These five groups cover commands used after a connection is established — managing connection parameters, reading signal information, controlling encryption, and running RF compliance tests.

/* Reading RSSI for an active BLE connection via BlueZ */
/* OGF=0x05, OCF=0x0005 = Read RSSI                   */

#include <bluetooth/hci.h>
#include <bluetooth/hci_lib.h>

int read_ble_rssi(int hci_sock, uint16_t handle)
{
    read_rssi_rp rp;
    struct hci_request rq = {
        .ogf    = OGF_STATUS_PARAM,
        .ocf    = OCF_READ_RSSI,
        .cparam = &handle,
        .clen   = 2,
        .rparam = &rp,
        .rlen   = READ_RSSI_RP_SIZE,
    };
    if (hci_send_req(hci_sock, &rq, 1000) < 0)
        return -1;
    /* rp.rssi is a signed int8_t, range typically -127 to +20 dBm */
    printf("RSSI: %d dBm\n", (int8_t)rp.rssi);
    return rp.rssi;
}

/* Or via hcitool command line:                         */
/* hcitool rssi AA:BB:CC:DD:EE:FF                       */

Device Setup contains only a single command for LE: HCI_Reset. Despite being a one-command group, this is one of the most important commands in the entire HCI specification because it is almost always the first command sent to the controller when a Bluetooth stack initialises.

What HCI_Reset does:

• Resets the controller hardware to a known clean state
• Resets the Link Layer — all connection state, any active advertising, any ongoing scan, all cleared
• Sets all parameters to their defined default values — advertising interval resets to default, white list clears, channel map resets to all channels enabled
• Moves the Link Layer to the Standby state
• When the reset is complete, the controller sends a Command_Complete_Event back to the host with a status code indicating success or failure

After HCI_Reset, the host typically sends a series of initialisation commands: read the controller’s version and capabilities, configure advertising parameters, write the device name, set the event mask to enable the events it cares about, and so on. The reset ensures all of these start from a predictable baseline, regardless of what state the controller was in before.

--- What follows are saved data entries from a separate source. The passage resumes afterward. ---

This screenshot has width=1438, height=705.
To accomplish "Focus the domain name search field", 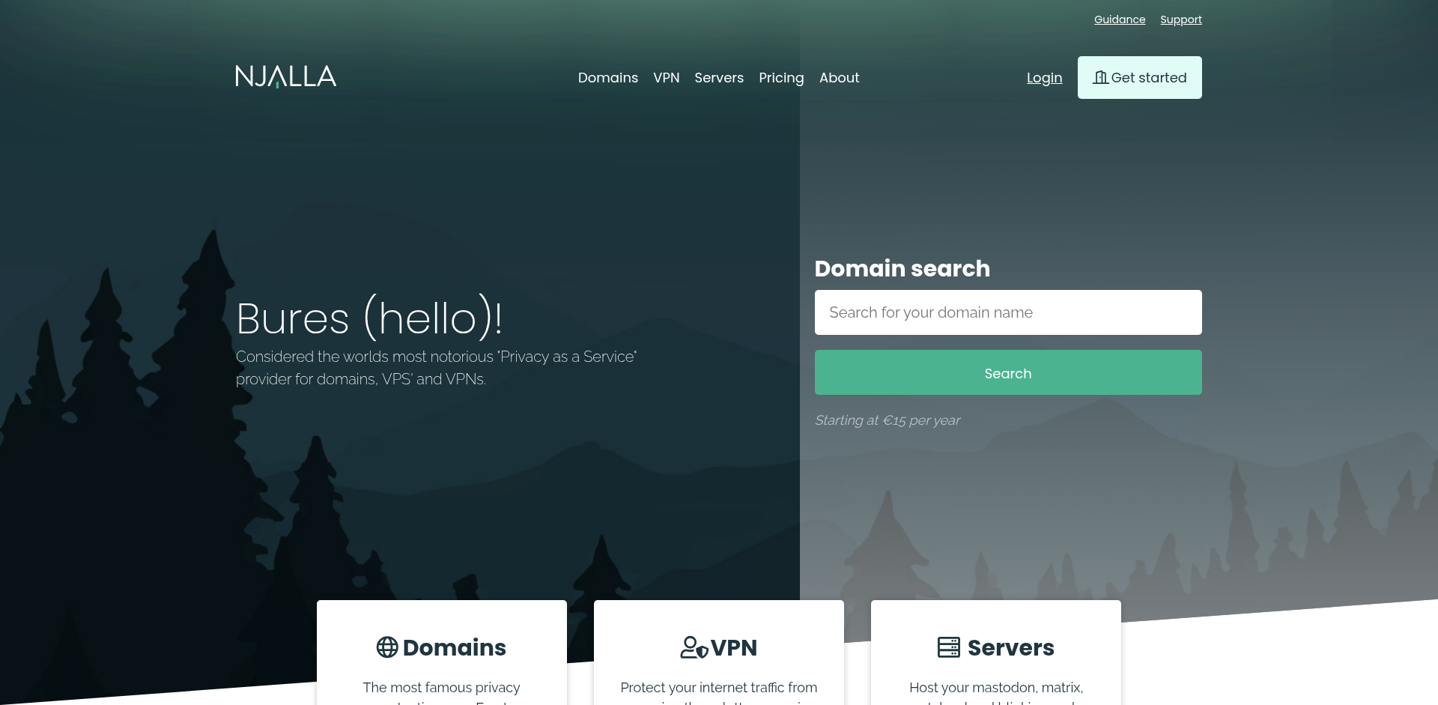I will point(1007,312).
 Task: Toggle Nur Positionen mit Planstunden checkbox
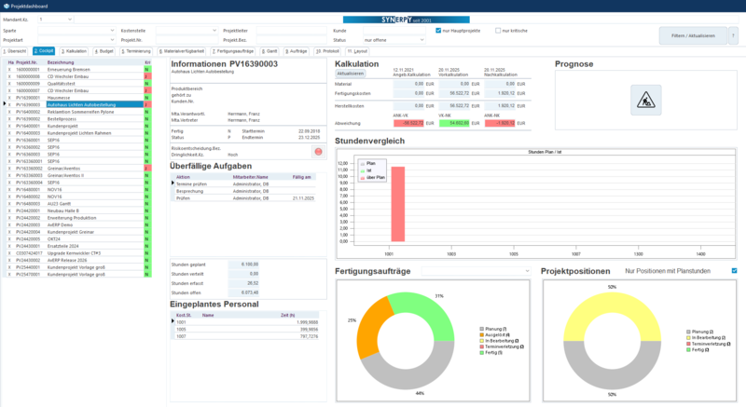coord(735,271)
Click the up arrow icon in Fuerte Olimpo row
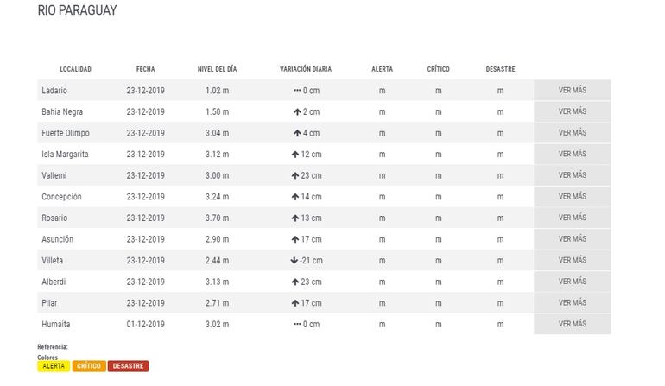This screenshot has height=386, width=665. click(x=297, y=133)
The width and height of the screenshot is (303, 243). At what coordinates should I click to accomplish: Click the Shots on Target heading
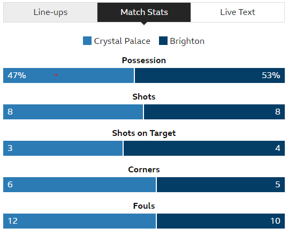tap(144, 133)
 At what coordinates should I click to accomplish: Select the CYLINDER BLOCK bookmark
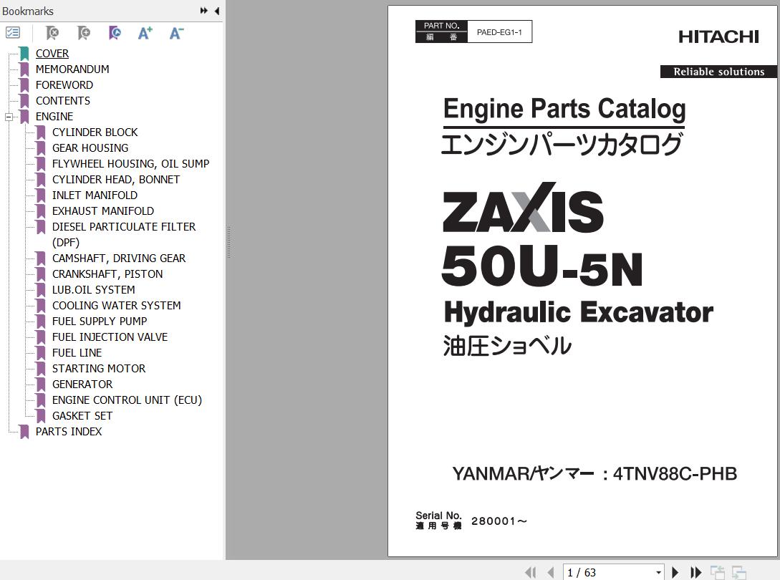95,132
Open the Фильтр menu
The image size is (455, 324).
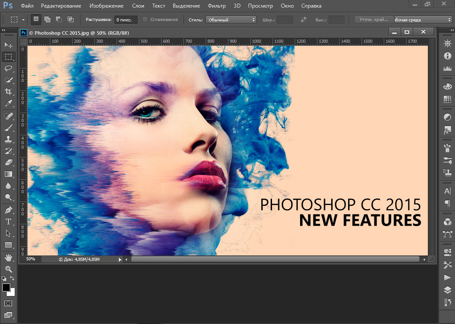coord(217,6)
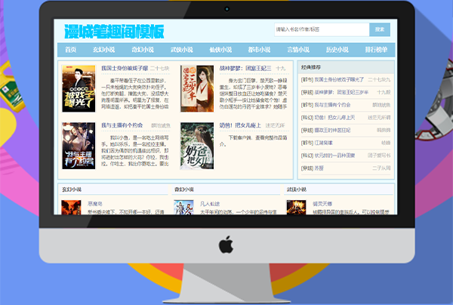Open the 仙侠小说 navigation item
This screenshot has width=453, height=305.
tap(225, 50)
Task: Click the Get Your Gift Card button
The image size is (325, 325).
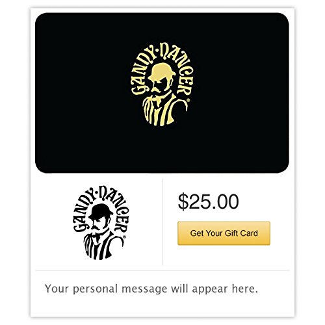Action: click(x=224, y=233)
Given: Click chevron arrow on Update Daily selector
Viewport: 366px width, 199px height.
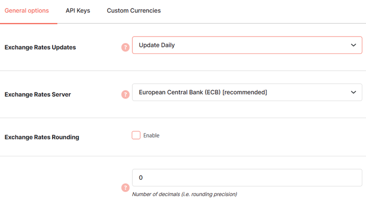Looking at the screenshot, I should click(x=353, y=45).
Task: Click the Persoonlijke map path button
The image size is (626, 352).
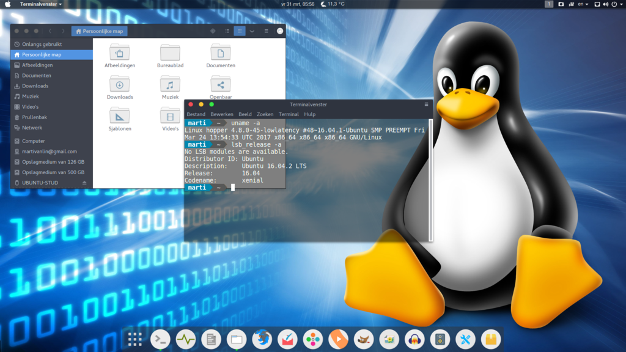Action: coord(99,31)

/* Sending HCI_Reset and waiting for Command_Complete via BlueZ */

#include <bluetooth/hci.h>
#include <bluetooth/hci_lib.h>

int hci_reset_controller(int hci_sock)
{
    /* OGF_HOST_CTL = 0x03, OCF_RESET = 0x0003               */
    if (hci_send_cmd(hci_sock, OGF_HOST_CTL, OCF_RESET, 0, NULL) < 0) {
        perror("hci_send_cmd HCI_Reset");
        return -1;
    }

    /* Wait up to 2 seconds for Command_Complete_Event        */
    /* The event includes a 1-byte status: 0x00 = success     */
    uint8_t status;
    struct hci_filter flt;
    hci_filter_clear(&flt);
    hci_filter_set_ptype(HCI_EVENT_PKT, &flt);
    hci_filter_set_event(EVT_CMD_COMPLETE, &flt);
    setsockopt(hci_sock, SOL_HCI, HCI_FILTER, &flt, sizeof(flt));

    uint8_t buf[HCI_MAX_EVENT_SIZE];
    int n = read(hci_sock, buf, sizeof(buf));
    if (n < 0) return -1;

    evt_cmd_complete *cc = (void *)(buf + 1 + HCI_EVENT_HDR_SIZE);
    status = *((uint8_t *)(cc + 1));
    printf("HCI_Reset status: 0x%02X (%s)\n",
           status, status == 0 ? "success" : "error");
    return status;
}

/* Command line equivalent: */
/* hciconfig hci0 reset     */

The controller chip has a limited amount of RAM for buffering outgoing ACL data packets. The host can produce data much faster than the radio can transmit it. Without flow control, the host would overflow the controller’s buffers — data would be silently dropped and the Bluetooth link would behave incorrectly.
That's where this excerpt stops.